The negative double of the log-likelihood is the deviance, so

-2 * logLik(m_educ_age)

'log Lik.' 1053.306 (df=3)

is the same as

deviance(m_educ_age)

[1] 1053.306

and

deviance(m_educ_age) / -2

[1] -526.6529

is the same as

logLik(m_educ_age)

'log Lik.' -526.6529 (df=3)

The deviance doesn’t tell you more than what you already know from the log-likelihood.

• We used \(R^2\) for normal linear models which has an intuitive and absolute interpretation.
• Log-likelihood and deviance can only be understood in relative terms, relative to other, specifically nested, models.

For example, the two binary logistic models \(\text{is_smoker} \sim \text{Bernoulli}(\theta_i)\) that we have considered so far have the predictor structures

\[ \mathcal{M_1}: \text{logit}(\theta_i) = \beta_0 + \beta_1 \times age_i\\ \] and

\[ \mathcal{M_2}: \text{logit}(\theta_i) = \beta_0 + \beta_1 \times age_i + \beta_2 \times \text{educ}_i. \] Model \(\mathcal{M_1}\) is nested in model \(\mathcal{M_2}\) because \(\mathcal{M_1}\) contains a subset of the predictors of \(\mathcal{M_2}\).

A meaningful difference of the deviance should be 2 times greater than the difference in the number of parameters in the models.

How many parameters are in \(\mathcal{M_2}\)?

coef(m_educ_age)

(Intercept)    educu12y         age 
-0.24790348  0.56029969 -0.01387864 

It’s 3: in a binary logistic regression the number of coefficients is the number of parameters (in normal linear models there is also the standard deviation).
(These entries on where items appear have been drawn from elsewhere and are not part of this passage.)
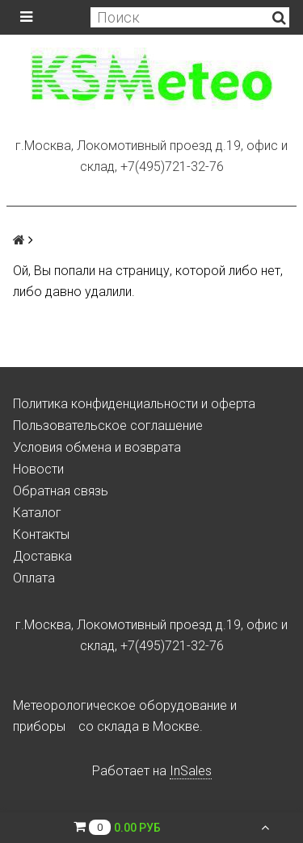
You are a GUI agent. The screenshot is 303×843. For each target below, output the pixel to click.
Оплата (34, 578)
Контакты (41, 534)
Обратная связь (60, 491)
And it’s 2 for \(\mathcal{M_1}\)

coef(m_age)

(Intercept)         age 
 0.02396177 -0.01215431 

So the difference in deviances should be at least 2 (our difference in deviances was 13.762).

Reload the data to select new variables:

# load smoking data (link can be found on NOW)
smoking_df <- read_csv("https://raw.githubusercontent.com/mark-andrews/ntupsychology-data/main/data-sets/smoking.csv") 
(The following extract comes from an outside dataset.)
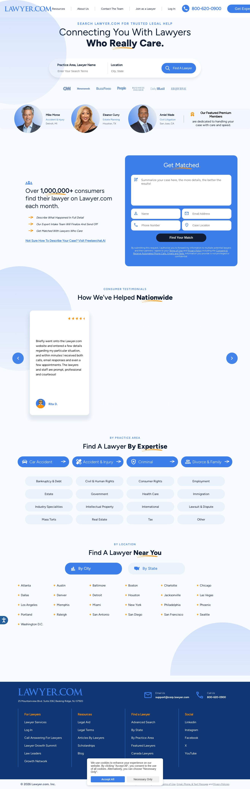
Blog (81, 753)
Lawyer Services (35, 722)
# Make the cigs a binary variable
smoking_df <- mutate(smoking_df, is_smoker = cigs > 0)

# select relevant variables
smoking_df <- select(smoking_df, is_smoker, white, educ, lincome)

We will use white (binary), educ (as continuous variable), and the log of income (lincome).
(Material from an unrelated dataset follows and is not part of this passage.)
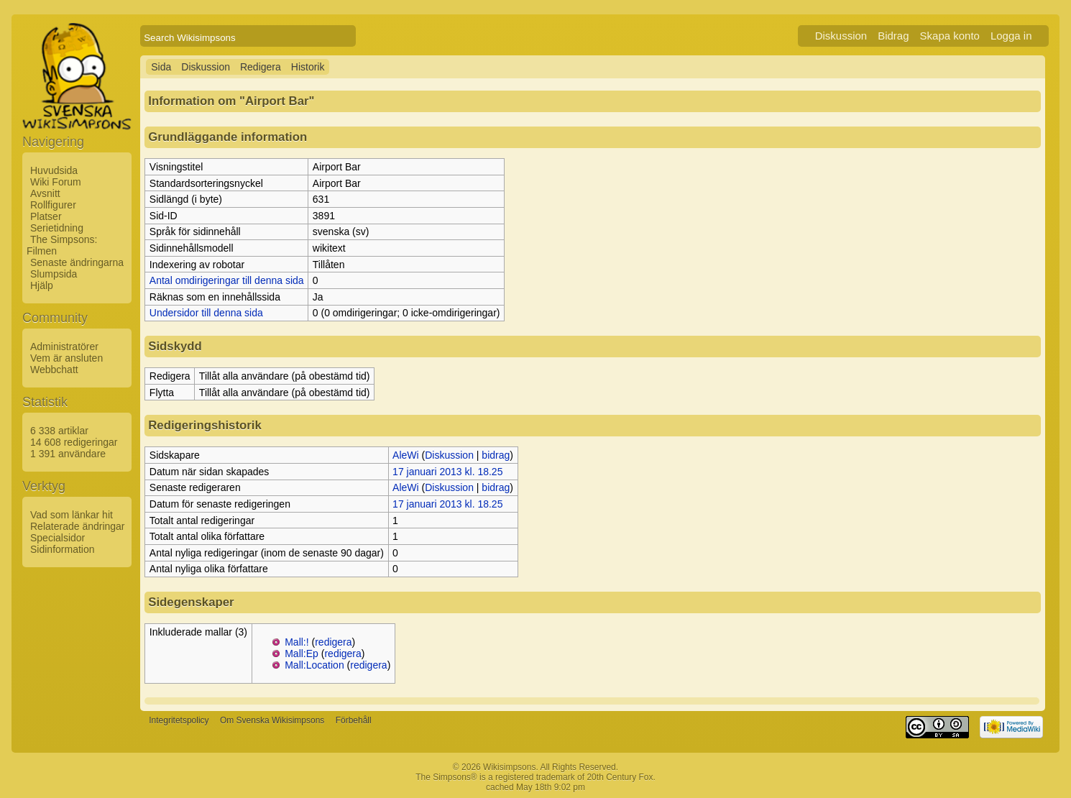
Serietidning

Implement the following two models with \(\text{is_smoker}_i \sim \text{Bernoulli}(\theta_i)\):

\[ \mathcal{M_1}: \text{logit}(\theta_i) = \beta_0 + \beta_1 \times \log(\text{income})\\ \mathcal{M_2}: \text{logit}(\theta_i) = \beta_0 + \beta_1 \times \log(\text{income}) + \beta_2 \times \text{education} + \beta_3 \times \text{white} \]

and, then, perform a statistical test to evaluate whether the difference in their deviance is statistically meaningful. This test evaluates whether education and being white has an (combined) effect on being a smoker after controlling for income.